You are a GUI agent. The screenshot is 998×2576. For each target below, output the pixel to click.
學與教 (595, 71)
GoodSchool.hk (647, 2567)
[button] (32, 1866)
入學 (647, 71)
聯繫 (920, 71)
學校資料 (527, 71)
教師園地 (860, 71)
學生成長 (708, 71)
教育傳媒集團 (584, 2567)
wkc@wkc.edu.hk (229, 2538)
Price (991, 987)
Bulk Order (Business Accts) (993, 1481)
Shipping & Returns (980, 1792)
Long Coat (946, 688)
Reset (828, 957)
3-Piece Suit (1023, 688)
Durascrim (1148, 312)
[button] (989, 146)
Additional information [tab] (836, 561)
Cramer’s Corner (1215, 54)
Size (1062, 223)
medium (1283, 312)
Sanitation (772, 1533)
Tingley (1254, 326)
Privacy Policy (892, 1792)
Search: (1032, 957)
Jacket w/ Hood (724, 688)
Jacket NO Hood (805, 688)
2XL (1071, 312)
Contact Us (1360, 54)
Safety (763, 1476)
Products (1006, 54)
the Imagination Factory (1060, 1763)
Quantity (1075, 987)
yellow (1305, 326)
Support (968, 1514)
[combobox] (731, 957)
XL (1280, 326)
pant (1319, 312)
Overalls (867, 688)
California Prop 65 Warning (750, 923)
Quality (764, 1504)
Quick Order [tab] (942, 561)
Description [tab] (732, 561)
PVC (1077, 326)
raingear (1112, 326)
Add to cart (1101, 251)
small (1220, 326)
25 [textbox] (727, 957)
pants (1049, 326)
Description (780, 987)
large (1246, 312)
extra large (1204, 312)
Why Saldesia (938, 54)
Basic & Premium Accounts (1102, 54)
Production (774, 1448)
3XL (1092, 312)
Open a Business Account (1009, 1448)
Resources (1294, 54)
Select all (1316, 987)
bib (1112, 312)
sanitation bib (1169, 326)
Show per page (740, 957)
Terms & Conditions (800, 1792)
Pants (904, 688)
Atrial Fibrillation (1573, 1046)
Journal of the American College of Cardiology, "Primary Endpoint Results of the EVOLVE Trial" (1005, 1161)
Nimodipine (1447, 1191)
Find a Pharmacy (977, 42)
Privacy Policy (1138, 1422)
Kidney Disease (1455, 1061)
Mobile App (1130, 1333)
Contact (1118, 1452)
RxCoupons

——————————

* _Work request_
Reproduce every record word for word.

* _Reply_
You are a GUI agent. The screenshot is 998×2576. For each target below, output the pixel to click.
學與教 (595, 71)
GoodSchool.hk (647, 2567)
[button] (32, 1866)
入學 (647, 71)
聯繫 (920, 71)
學校資料 (527, 71)
教師園地 (860, 71)
學生成長 (708, 71)
教育傳媒集團 (584, 2567)
wkc@wkc.edu.hk (229, 2538)
Price (991, 987)
Bulk Order (Business Accts) (993, 1481)
Shipping & Returns (980, 1792)
Long Coat (946, 688)
Reset (828, 957)
3-Piece Suit (1023, 688)
Durascrim (1148, 312)
[button] (989, 146)
Additional information [tab] (836, 561)
Cramer’s Corner (1215, 54)
Size (1062, 223)
medium (1283, 312)
Sanitation (772, 1533)
Tingley (1254, 326)
Privacy Policy (892, 1792)
Search: (1032, 957)
Jacket w/ Hood (724, 688)
Jacket NO Hood (805, 688)
2XL (1071, 312)
Contact Us (1360, 54)
Safety (763, 1476)
Products (1006, 54)
the Imagination Factory (1060, 1763)
Quantity (1075, 987)
yellow (1305, 326)
Support (968, 1514)
[combobox] (731, 957)
XL (1280, 326)
pant (1319, 312)
Overalls (867, 688)
California Prop 65 Warning (750, 923)
Quality (764, 1504)
Quick Order [tab] (942, 561)
Description [tab] (732, 561)
PVC (1077, 326)
raingear (1112, 326)
Add to cart (1101, 251)
small (1220, 326)
25 [textbox] (727, 957)
pants (1049, 326)
Description (780, 987)
large (1246, 312)
extra large (1204, 312)
Why Saldesia (938, 54)
Basic & Premium Accounts (1102, 54)
Production (774, 1448)
3XL (1092, 312)
Open a Business Account (1009, 1448)
Resources (1294, 54)
Select all (1316, 987)
bib (1112, 312)
sanitation bib (1169, 326)
Show per page (740, 957)
Terms & Conditions (800, 1792)
Pants (904, 688)
Atrial Fibrillation (1573, 1046)
Journal of the American College of Cardiology, "Primary Endpoint Results of the EVOLVE Trial" (1005, 1161)
Nimodipine (1447, 1191)
Find a Pharmacy (977, 42)
Privacy Policy (1138, 1422)
Kidney Disease (1455, 1061)
Mobile App (1130, 1333)
Contact (1118, 1452)
RxCoupons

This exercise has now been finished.